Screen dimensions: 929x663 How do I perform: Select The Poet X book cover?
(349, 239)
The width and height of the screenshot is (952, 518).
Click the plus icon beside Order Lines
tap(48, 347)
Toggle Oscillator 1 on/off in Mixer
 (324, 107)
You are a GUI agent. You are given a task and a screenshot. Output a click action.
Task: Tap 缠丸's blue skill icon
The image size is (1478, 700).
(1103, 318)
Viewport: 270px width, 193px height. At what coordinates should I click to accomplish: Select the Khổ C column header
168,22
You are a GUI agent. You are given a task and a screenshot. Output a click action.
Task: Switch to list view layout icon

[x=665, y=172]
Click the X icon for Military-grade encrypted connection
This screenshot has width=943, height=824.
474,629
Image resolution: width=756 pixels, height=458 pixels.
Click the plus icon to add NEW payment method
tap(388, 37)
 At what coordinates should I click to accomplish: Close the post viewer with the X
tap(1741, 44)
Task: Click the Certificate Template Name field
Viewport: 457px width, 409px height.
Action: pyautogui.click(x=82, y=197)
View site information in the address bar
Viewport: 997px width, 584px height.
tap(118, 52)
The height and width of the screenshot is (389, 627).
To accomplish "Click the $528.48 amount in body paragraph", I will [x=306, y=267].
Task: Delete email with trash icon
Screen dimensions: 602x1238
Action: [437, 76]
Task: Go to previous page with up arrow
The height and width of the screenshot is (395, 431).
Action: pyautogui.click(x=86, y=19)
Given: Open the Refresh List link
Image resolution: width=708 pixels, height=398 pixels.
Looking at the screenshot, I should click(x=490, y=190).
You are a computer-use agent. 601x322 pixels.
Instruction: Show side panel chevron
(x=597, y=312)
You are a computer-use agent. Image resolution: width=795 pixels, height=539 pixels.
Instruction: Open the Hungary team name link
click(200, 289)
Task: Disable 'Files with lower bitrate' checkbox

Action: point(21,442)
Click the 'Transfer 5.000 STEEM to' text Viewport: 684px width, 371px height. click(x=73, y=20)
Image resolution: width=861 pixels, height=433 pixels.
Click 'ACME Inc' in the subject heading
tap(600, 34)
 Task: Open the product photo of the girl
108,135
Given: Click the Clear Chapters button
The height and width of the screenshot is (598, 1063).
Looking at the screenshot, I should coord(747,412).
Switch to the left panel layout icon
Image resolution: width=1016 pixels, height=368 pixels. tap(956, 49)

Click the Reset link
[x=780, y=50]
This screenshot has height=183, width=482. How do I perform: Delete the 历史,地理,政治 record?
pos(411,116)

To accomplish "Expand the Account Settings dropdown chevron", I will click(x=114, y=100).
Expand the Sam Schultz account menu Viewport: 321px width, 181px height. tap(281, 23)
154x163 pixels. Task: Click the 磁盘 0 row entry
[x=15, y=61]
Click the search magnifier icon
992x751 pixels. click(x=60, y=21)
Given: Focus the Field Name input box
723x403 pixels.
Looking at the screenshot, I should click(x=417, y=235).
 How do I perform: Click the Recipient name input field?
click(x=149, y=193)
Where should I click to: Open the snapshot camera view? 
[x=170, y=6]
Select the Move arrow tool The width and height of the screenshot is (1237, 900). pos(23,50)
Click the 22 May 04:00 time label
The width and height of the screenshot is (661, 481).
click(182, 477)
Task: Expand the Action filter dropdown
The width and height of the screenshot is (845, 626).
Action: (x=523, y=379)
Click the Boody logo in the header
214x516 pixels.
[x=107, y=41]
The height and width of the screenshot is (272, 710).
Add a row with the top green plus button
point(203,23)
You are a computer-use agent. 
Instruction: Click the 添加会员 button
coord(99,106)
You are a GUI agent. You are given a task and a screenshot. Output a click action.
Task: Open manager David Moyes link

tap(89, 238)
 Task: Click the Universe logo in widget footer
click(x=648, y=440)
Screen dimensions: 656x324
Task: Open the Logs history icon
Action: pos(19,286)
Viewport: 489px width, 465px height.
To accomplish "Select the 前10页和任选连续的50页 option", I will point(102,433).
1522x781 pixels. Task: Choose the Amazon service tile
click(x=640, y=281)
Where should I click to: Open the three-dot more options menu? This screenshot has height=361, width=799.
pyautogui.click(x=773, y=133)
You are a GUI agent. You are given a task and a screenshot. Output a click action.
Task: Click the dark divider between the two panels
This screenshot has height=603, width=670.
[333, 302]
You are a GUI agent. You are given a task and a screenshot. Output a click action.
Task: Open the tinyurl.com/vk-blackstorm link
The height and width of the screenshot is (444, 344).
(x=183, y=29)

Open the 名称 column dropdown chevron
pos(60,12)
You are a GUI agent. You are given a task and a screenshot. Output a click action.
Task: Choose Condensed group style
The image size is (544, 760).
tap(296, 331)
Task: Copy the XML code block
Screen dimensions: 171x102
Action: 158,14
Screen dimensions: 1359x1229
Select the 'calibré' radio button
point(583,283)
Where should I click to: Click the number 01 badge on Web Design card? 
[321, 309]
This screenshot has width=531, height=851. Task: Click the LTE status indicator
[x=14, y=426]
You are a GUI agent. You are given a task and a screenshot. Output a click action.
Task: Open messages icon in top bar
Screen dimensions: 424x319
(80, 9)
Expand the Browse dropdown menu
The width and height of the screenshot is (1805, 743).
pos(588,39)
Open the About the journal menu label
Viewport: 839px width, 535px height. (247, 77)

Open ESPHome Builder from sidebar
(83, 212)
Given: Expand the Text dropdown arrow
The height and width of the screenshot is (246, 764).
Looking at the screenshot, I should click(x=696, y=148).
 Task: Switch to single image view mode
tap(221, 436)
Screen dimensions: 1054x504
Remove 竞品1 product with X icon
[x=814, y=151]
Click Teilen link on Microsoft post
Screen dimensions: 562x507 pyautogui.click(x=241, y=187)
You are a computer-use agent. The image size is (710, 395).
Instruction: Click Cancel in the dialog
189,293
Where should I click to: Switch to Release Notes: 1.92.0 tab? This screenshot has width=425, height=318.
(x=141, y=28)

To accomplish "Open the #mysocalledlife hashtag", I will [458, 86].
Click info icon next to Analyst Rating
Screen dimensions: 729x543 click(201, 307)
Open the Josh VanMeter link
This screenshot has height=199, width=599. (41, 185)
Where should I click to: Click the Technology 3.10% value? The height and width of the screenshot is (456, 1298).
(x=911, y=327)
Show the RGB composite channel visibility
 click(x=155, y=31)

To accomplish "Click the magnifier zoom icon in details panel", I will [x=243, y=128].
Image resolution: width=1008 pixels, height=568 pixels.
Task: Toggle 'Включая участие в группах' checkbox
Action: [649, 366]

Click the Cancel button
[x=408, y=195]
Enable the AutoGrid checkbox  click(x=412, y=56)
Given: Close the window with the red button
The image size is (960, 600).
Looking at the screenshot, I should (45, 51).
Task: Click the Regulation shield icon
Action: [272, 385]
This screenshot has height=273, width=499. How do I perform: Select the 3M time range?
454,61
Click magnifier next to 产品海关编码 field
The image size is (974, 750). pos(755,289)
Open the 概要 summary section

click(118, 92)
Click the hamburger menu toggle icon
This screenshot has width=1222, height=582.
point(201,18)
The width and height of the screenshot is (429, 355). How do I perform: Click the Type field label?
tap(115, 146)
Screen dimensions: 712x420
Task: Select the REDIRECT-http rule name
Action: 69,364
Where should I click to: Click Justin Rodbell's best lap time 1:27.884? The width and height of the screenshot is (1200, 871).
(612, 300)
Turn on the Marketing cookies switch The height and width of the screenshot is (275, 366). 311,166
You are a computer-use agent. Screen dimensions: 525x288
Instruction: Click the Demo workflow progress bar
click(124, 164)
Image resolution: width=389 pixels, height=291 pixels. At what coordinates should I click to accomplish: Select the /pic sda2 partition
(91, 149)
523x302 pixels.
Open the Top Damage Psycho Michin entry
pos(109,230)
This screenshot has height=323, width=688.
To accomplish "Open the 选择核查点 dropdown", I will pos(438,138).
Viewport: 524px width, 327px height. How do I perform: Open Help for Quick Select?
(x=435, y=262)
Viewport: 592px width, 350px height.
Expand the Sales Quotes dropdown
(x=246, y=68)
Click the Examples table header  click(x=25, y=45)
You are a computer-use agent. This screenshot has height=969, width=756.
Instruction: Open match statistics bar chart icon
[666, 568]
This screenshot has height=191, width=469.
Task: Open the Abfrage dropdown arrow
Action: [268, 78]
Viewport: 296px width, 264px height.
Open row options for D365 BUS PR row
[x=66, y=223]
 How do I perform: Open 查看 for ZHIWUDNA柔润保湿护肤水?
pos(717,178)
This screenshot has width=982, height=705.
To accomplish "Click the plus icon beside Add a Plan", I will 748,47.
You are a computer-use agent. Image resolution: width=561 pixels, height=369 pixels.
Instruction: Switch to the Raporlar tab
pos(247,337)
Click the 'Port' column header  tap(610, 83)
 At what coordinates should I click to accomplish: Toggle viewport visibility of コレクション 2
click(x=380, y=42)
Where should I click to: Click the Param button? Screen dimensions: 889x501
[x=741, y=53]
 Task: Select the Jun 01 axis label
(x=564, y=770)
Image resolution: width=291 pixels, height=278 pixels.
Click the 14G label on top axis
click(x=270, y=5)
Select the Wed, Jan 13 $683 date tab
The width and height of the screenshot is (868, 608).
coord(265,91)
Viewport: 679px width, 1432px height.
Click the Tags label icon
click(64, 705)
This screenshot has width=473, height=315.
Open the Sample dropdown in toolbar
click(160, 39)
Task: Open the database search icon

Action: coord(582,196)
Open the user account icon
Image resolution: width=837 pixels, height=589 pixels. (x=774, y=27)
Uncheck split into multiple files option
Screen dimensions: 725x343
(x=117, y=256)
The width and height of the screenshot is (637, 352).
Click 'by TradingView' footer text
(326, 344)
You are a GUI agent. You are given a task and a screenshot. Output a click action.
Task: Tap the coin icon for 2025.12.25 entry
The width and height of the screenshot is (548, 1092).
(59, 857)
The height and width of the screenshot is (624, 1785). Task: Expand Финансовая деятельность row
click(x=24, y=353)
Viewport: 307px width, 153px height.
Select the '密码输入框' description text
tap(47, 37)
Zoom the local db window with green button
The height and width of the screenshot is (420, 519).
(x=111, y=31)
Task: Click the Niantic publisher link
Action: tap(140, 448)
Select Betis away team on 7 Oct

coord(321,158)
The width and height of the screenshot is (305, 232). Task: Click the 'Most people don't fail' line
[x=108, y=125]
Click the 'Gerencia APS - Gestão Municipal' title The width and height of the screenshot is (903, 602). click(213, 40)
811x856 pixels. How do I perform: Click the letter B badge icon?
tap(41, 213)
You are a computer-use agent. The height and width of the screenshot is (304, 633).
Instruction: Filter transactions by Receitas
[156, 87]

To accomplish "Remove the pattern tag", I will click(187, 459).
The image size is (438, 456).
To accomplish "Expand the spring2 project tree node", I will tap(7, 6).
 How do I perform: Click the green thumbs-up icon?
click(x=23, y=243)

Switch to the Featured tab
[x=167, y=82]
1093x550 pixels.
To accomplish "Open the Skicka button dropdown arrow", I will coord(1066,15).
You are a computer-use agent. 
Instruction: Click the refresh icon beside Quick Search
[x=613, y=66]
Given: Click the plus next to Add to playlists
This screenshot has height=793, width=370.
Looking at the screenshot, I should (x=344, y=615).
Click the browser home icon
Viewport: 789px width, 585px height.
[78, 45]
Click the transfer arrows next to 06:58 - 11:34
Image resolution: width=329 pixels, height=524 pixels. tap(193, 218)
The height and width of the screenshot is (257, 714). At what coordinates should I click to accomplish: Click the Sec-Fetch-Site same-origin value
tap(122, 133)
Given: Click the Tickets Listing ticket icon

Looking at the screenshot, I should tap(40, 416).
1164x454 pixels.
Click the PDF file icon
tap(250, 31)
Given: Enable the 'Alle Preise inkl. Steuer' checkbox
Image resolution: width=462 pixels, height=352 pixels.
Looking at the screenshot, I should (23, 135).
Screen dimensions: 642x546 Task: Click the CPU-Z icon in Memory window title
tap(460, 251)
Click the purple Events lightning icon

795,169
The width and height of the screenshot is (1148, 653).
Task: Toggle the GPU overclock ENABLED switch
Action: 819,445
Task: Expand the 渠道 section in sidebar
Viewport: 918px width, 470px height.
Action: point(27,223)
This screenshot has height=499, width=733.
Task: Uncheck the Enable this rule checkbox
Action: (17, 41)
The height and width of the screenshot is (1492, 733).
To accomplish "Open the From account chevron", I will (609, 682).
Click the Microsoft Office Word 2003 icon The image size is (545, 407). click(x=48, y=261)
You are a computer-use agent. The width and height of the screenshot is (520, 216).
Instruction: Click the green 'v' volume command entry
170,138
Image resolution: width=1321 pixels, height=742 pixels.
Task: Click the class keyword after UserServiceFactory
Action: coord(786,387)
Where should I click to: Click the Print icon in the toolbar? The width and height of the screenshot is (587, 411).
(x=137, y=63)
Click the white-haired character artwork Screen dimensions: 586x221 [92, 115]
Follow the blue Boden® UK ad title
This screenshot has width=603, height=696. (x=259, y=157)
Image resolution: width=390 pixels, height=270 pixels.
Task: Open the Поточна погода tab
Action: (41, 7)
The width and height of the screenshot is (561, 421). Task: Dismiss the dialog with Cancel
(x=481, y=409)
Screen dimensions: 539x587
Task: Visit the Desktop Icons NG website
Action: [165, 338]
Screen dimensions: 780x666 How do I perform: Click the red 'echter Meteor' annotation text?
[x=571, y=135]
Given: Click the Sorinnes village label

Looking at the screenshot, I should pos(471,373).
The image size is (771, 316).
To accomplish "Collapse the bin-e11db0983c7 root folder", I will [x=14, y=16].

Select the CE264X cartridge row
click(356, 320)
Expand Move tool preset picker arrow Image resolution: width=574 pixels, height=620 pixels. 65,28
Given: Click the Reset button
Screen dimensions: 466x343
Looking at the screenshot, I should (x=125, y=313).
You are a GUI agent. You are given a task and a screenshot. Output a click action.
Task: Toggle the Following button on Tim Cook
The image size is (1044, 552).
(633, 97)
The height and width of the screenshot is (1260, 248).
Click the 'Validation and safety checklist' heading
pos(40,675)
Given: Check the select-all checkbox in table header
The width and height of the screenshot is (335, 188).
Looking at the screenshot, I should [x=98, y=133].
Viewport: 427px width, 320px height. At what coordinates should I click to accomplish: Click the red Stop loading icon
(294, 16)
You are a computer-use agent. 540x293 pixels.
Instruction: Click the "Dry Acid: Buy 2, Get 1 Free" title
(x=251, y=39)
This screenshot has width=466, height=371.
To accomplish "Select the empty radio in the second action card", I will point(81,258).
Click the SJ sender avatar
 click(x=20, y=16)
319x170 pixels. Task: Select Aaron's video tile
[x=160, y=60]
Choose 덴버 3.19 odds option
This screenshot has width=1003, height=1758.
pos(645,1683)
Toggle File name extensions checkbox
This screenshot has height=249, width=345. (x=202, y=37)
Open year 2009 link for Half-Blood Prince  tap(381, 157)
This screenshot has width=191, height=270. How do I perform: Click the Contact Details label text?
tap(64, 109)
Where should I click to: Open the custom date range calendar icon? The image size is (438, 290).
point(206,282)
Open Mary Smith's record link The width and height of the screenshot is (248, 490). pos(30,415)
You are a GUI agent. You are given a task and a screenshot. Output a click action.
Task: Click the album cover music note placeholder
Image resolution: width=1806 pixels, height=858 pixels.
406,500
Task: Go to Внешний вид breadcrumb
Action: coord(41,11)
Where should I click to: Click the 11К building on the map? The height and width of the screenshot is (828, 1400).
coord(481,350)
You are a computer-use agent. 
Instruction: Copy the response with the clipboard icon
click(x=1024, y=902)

^^^^^^^^

Within the records above, how many lines include the word "table"? State the number by itself.

** Response for this exercise **
2